Netflix ( NFLX ) is set to release the final season of "Stranger
Things" in November and stream two live National Football League
games on Christmas.
The company also missed third-quarter profit estimates due
to unexpected expenses related to an ongoing dispute with
Brazilian tax authorities, amounting to about $619 million,
which weighed on an otherwise strong content quarter.
"The Brazil tax expense creates noise, but it's not an
issue... we believe the bigger focus on numbers is the lack of
revenue upside in the back half," said analysts at J.P.Morgan.

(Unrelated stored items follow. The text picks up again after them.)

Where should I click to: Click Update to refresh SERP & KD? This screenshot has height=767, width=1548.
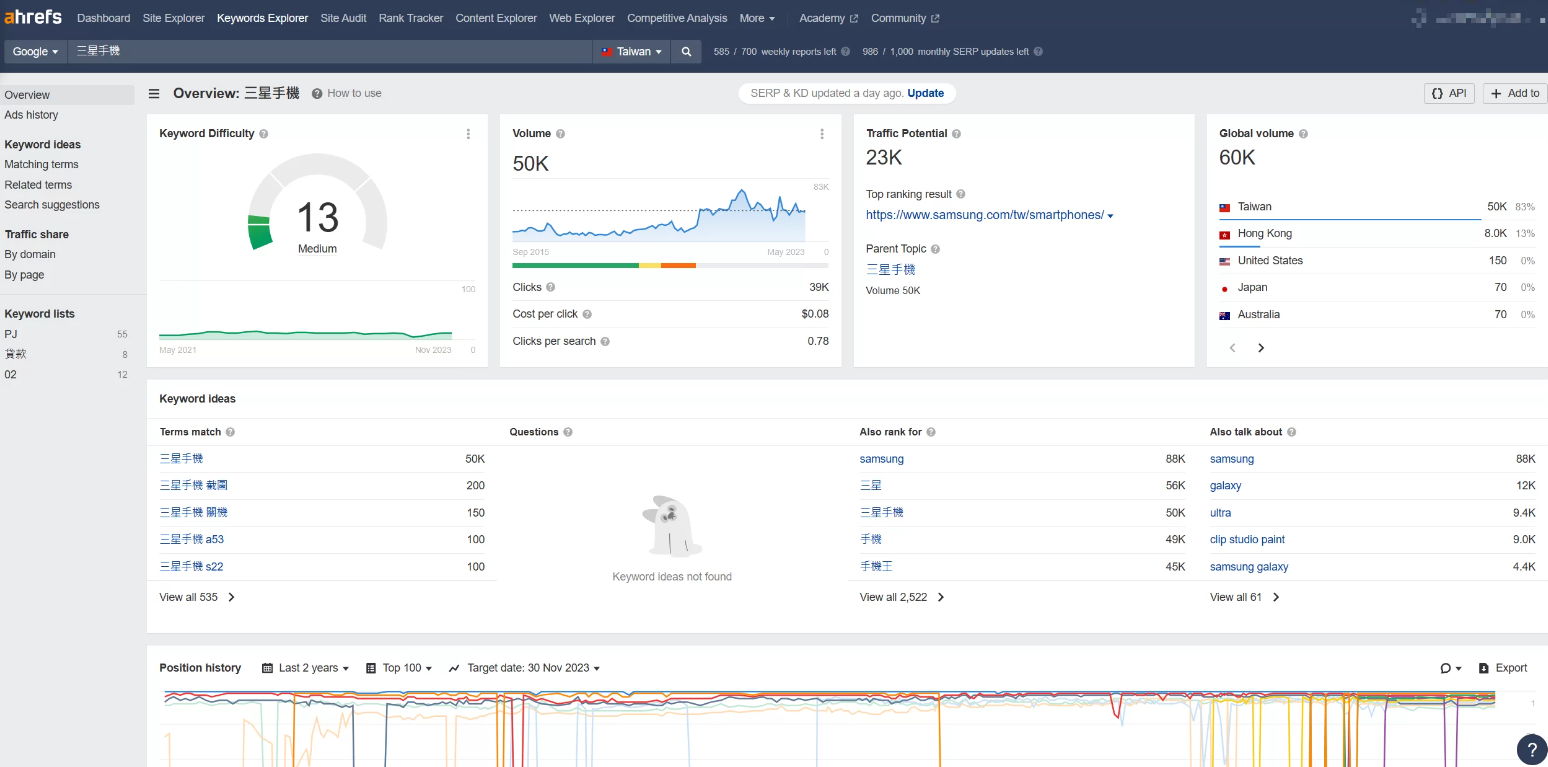pyautogui.click(x=925, y=93)

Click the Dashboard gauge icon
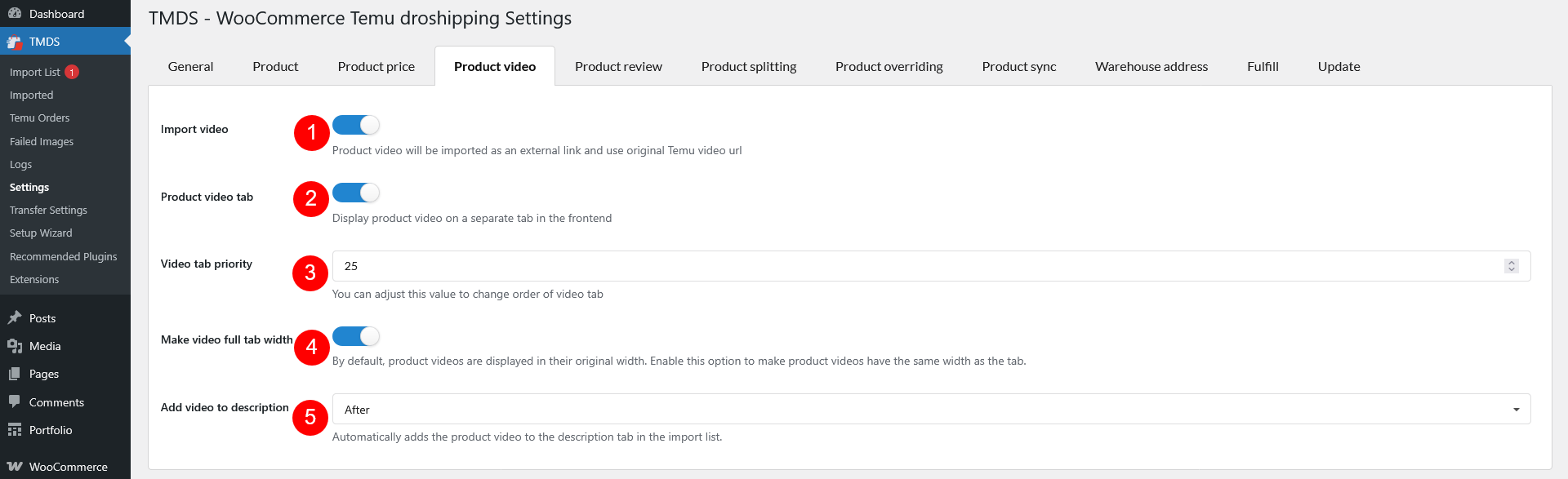pyautogui.click(x=15, y=14)
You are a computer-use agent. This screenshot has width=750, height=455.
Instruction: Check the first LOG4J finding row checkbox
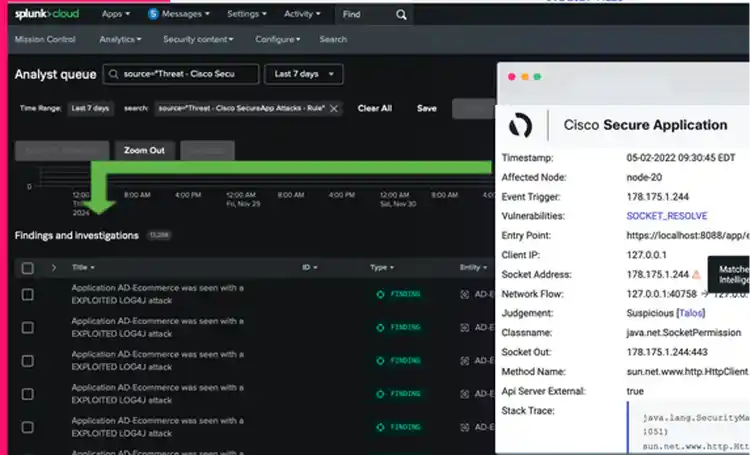tap(27, 294)
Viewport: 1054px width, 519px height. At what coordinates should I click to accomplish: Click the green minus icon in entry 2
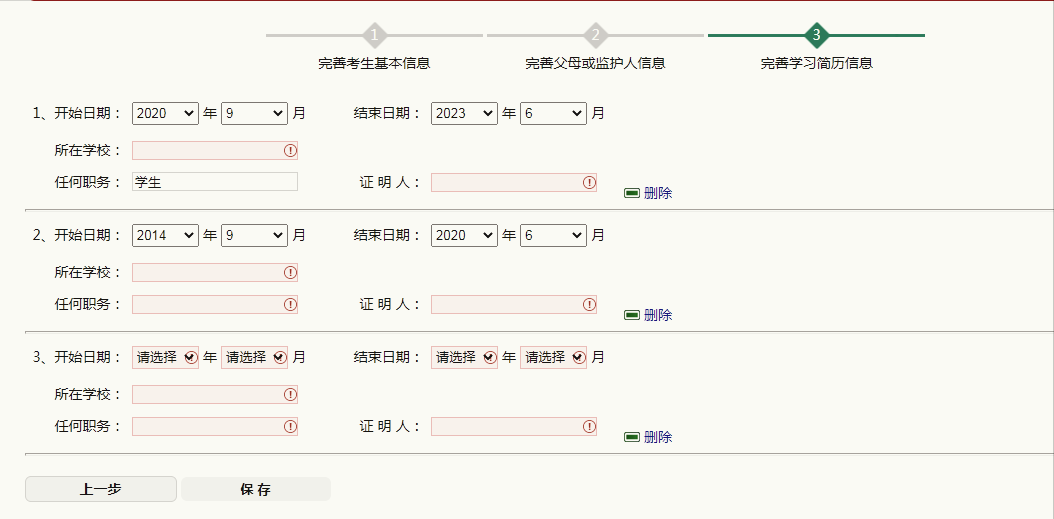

Netflix's ( NFLX ) revenue for the third quarter was in line with
forecasts, at $11.5 billion, while for the fourth quarter, it
forecast $11.96 billion, compared with Wall Street's projection
of $11.90 billion.
The company has ventured into advertising and video games to
diversify its revenue streams, but these businesses have
struggled amid shifts in leadership and strategy, along with
stiff competition.
However, the company's management said on a post-earnings
call that it recorded its best ad sales quarter in history
during the July-September period, without disclosing a number.
Netflix ( NFLX ) does not reveal subscription numbers as well, making
it difficult for analysts to predict its financial performance.
"With no subscriber numbers, some advocates are grasping at
straws to find any sign of weakness, as the company is faring
much stronger than its rivals," said PP Foresight analyst Paolo
Pescatore.
Netflix's ( NFLX ) stock is up 40% this year, outperforming its
media peers as well as the S&P 500. Its forward
price-to-earnings multiple, a common benchmark for valuing
companies, is 39.59, well above the average of the so-called
FAANG group of stocks that includes tech heavyweights Apple and
Google.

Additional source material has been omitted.